O mercenário interpelado levantou os olhos para o gigante inglês que tinha uns ombros fortes como um urso, engoliu uma imprecação que já estava na ponta da língua, e segurou as rédeas. Robin sorriu-lhe:

- Trata-os bem, estes cavalos; valem muito mais que tu. - E a passos largos seguiu o seu patrão.

Entretanto este tinha alcançado o edifício central, depois de ter-se abrigado algumas vezes para evitar as pedras que caíam: de _ fato, o aríete ainda não tinha desistido de atirar-se contra a torre.

Onde estaria o jovem? Achar alguém naquele enorme edifício era tarefa desesperadora, tanto mais que ele deveria fazer tudo para tornar-se invisível. Talvez nem mais estivesse aqui, pois que vários monges haviam fugido antes que começasse o ataque, e Caserta tencionava mandá-los perseguir como cães. - Quem foge à chegada dos soldados do imperador tem a consciência pouco limpa e é provavelmente um espião. - Como se quem quer que tivesse um pingo de bom senso não tivesse que passar ao largo evitando os homens do conde de Caserta! Diacho! Onde se teria metido o jovem?

Impossível prosseguir o refeitório era um forno ardente e a escada que levava ao andar de cima estava em chamas. Que é isso? Um monge, um velho, morto asfixiado. Deus o tenha em sua santa glória! Piers fez o sinal da cruz. Grandíssima honra ser imperador, mas ele preferia ser Piers Rudde, o mais jovem, o mais pobre dos cavaleiros da Inglaterra. O imperador era homem de consciência? Podia dormir sossegado à noite? Eis outro: morto também. Ou sair rápido para o ar fresco ou ficar aí de vez. Vês, Piers, são coisas que acontecem quando se faz uma promessa a um forasteiro.

O cavaleiro achou-se num ponto do qual partiam nada menos de quatro corredores. Era um labirinto, e os corredores pareciam todos iguais. Piers decidiu-se por aquele que estava menos cheio de fumaça, mas, Santa Mãe de Deus, que calor! Aquela danada armadura estava para se tornar em brasa e assá-lo como a São Lourenço. Ajuda-me a sair daqui, São Lourenço, dado que tu já o experimentaste. Ah! eis uma escada da qual descia uma corrente de ar mais fresco. Obrigado, São Lourenço, foste tu que me fizeste achá-la. E daqui se desce. Descer ou subir pouco importa, desde que se possa respirar ...

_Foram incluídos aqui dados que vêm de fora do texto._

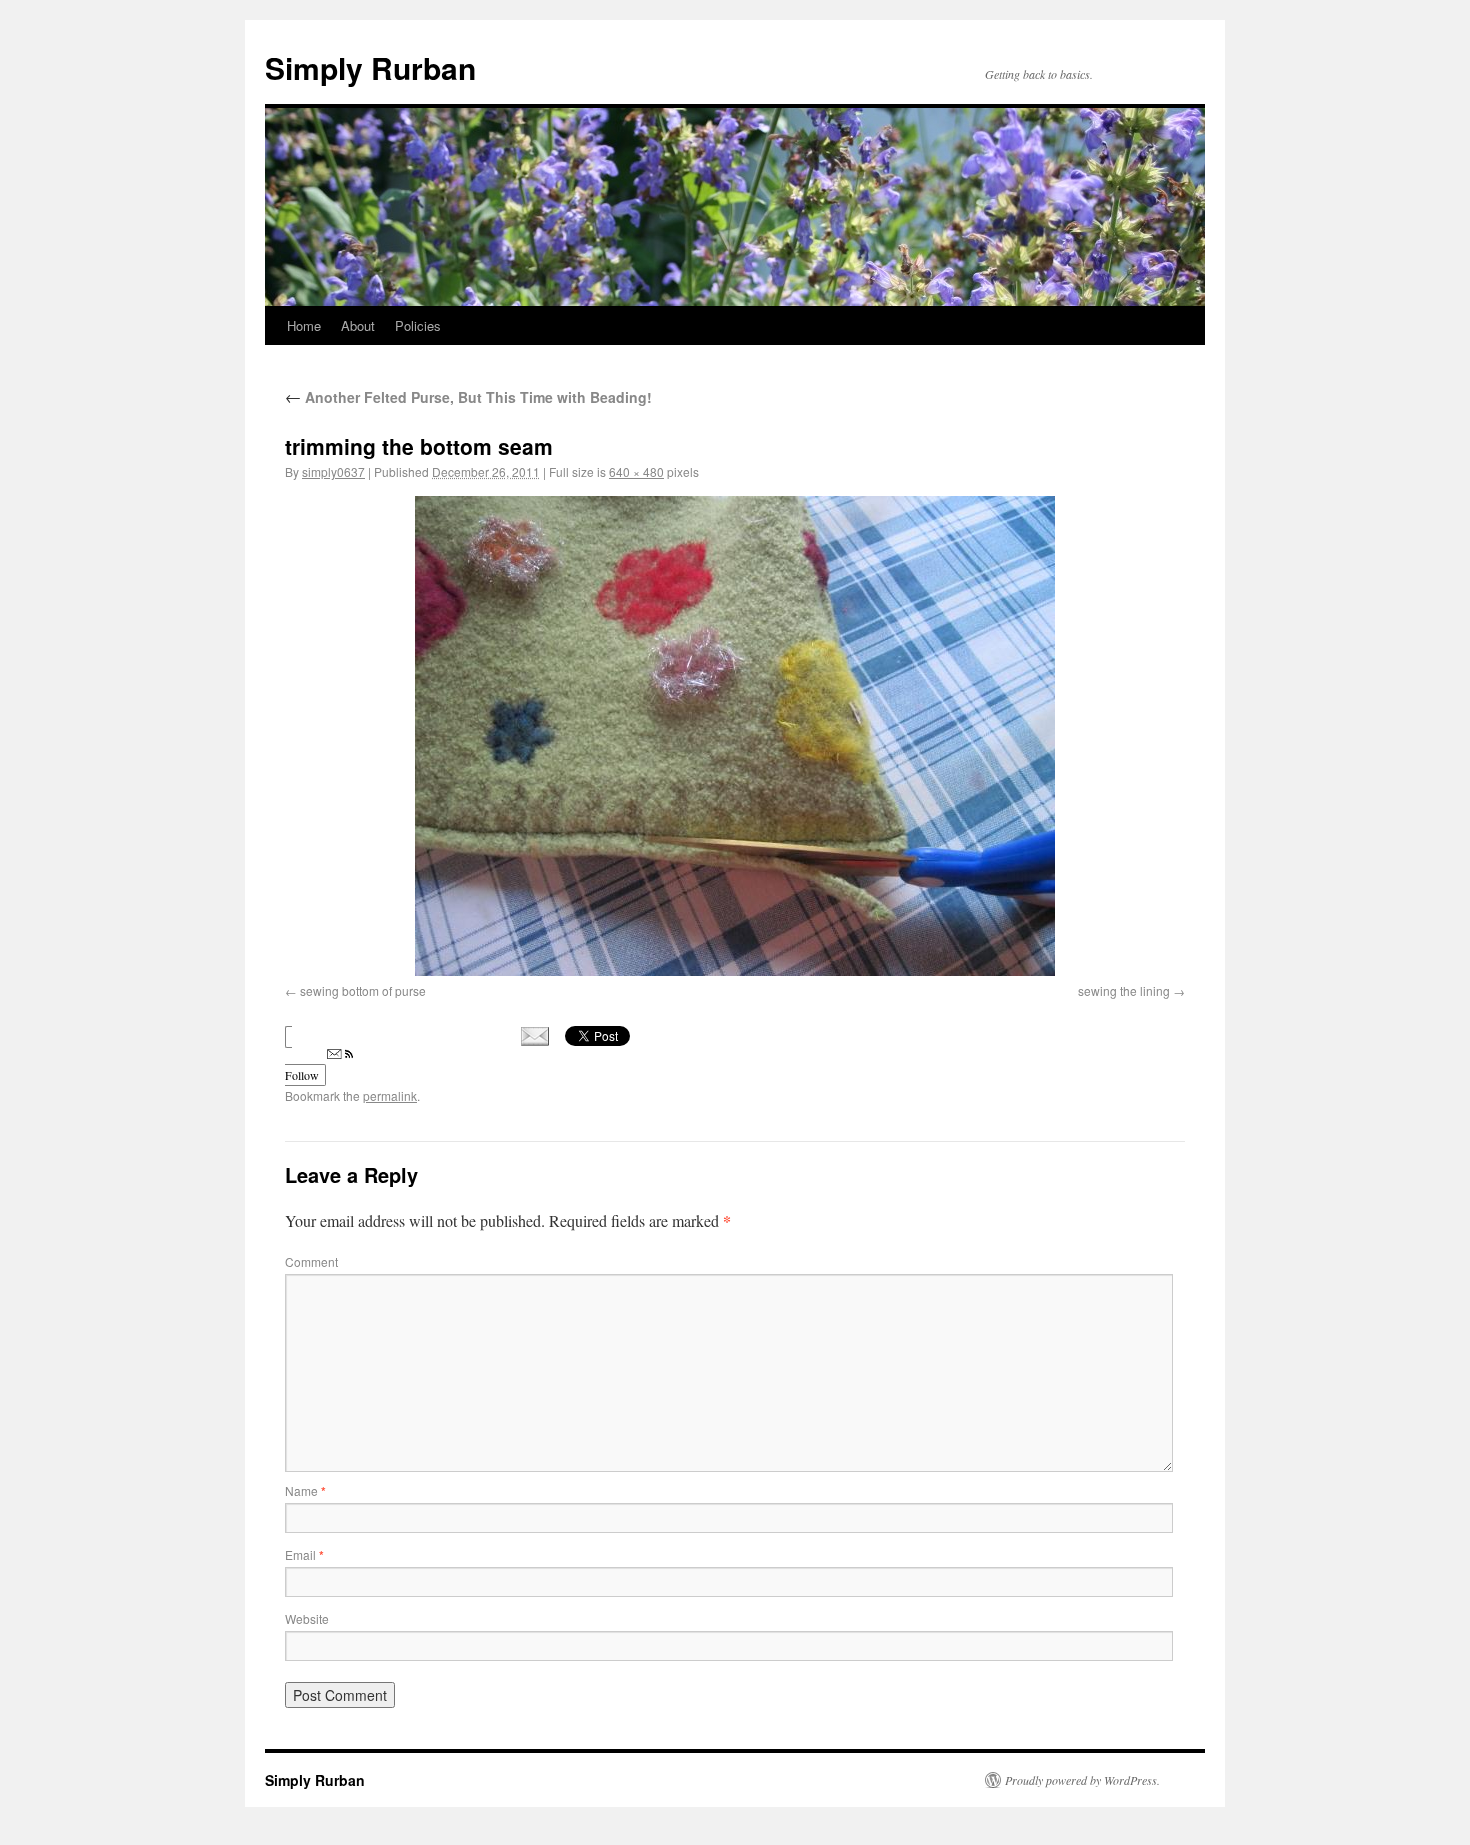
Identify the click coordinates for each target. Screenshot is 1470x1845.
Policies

Subiu alguns degraus e encontrou de fato algum alívio. Demais não faltava ao seu dever, pois que, se o jovem estava escondido num ponto qualquer, este devia ser longe do fogo.

Um som de vozes. Sim, vozes que vinham de baixo. A escada parecia sem fim, e eis que de repente atrás dele alguém chamava pelo seu nome:

- Sir Piers ... Sir Piers ... onde estás?

Robin! Era de prever que teria seguido o seu patrão como a galinha ao seu pintainho.

- Estou aqui, Robin.

Eis o escudeiro chegar como um diabo, preto de fumaça, com as calças chamuscadas.

- Não havia ordenado ficasses com os cavalos? - perguntou Piers aborrecido.

- Certamente, senhor... mas os cavalos estão ao abrigo, enquanto tu não o estás, então pensei ...

- Silêncio, agora! Lá embaixo ouvem-se vozes.

Puseram-se à escuta, mas já não se ouvia nada.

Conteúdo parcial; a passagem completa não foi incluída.